Early next week, the Lyrid meteor shower will have its peak, and the Moon being less than half full will not ruin the spectacle too much. If you’re planning to watch, you won’t need any specialist equipment. In fact, telescopes or binoculars are often a hindrance to catching meteors.
The peak will be on the night between Monday, April 21 and Tuesday, April 22, and the International Meteor Organization predicts about 18 meteors an hour at the peak, which is a respectable number even though it’s on the smaller side compared to other showers. Just go somewhere dark and allow your eyes about 30 minutes to adjust to reduced light (so no phones!).
The reason why the Lyrid meteor shower remains famous is its history. It occasionally produces a meteor storm, with several hundred meteors falling per hour – and has done so for millennia. Back in 1803, a journalist in Richmond, Virginia, estimated an hourly rate of an incredible 700 space rocks whizzing across the sky. Over 2,000 years ago, in 687 BCE, the Zuo Zhuan, an ancient Chinese narrative history, described a Lyrid meteor shower where the “stars fell like rain.” Descriptions of the Lyrids are also found in Australian Indigenous astronomy, which goes back many more millennia into the past.
The exact mechanism for the increase in showers is not fully understood.
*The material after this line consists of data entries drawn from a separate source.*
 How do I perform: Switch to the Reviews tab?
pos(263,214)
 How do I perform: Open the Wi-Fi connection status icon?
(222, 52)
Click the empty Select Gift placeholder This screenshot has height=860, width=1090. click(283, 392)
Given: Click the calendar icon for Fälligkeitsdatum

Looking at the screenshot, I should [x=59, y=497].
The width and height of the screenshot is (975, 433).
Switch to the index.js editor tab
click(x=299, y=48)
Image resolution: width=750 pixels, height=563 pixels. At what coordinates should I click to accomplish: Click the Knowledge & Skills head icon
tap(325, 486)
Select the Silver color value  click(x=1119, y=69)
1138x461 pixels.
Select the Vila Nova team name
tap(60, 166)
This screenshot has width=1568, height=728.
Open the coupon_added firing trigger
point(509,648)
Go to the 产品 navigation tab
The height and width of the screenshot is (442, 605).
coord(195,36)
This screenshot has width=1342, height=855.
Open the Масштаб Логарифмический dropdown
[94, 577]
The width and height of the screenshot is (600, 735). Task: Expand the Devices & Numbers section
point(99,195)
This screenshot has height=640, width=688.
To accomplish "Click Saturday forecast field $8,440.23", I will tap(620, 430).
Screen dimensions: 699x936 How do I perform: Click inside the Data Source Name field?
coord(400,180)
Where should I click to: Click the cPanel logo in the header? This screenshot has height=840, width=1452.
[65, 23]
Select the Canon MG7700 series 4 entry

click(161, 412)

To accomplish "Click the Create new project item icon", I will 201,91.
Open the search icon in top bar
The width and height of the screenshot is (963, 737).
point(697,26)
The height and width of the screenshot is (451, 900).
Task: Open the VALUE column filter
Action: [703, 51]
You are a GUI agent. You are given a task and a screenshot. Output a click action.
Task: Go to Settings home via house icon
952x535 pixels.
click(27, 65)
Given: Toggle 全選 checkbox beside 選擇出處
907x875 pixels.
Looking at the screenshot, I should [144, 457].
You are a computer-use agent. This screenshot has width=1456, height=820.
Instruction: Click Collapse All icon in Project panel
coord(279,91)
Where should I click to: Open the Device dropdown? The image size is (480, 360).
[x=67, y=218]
The meteor shower is called the Lyrids as they appear to come from the direction of the Lyra constellation, but meteors are not falling stars. They are tiny fragments of asteroids or comets, debris shed by these objects during their passage across Earth’s orbit.
For the Lyrids, the parent body is Comet C/1861 G1 Thatcher, a long-period comet, going around the Sun every 415 years or so. Despite the shower going back for thousands of years, the comet was only discovered at its last close passage in 1861. Its next one will be in 2276.
The proximity of the comet is not the crucial player in the meteor storm, however. Planets shift the trail of debris, creating overdensities, boosting the flux for one season. The last time it happened was in 1982 with 90 comets per hour, and is expected to happen every 60 years or so. So, we have another 17 years to wait for a particularly good year, but frankly, a lone shooting star is exciting to see so the chance of seeing 18 in an hour is not to be overlooked.